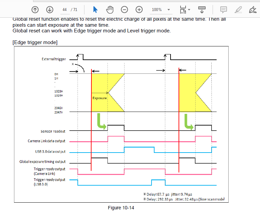260x216 pixels.
Task: Click the page number input field
Action: click(x=65, y=10)
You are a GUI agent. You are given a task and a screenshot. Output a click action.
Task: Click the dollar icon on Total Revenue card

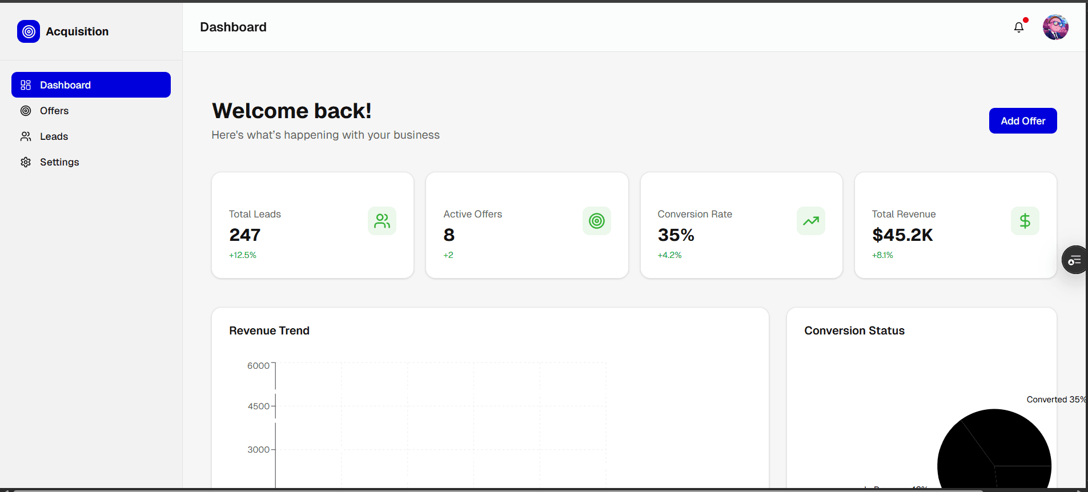pyautogui.click(x=1025, y=221)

————————

Required work: Copy exactly the lines from the line that holds "You are a GUI" to the end of the listing, both included. Leave the pictures out.

Result of the exercise:
You are a GUI agent. You are given a task and a screenshot. Output a click action.
Task: Click the dollar icon on Total Revenue card

pyautogui.click(x=1025, y=221)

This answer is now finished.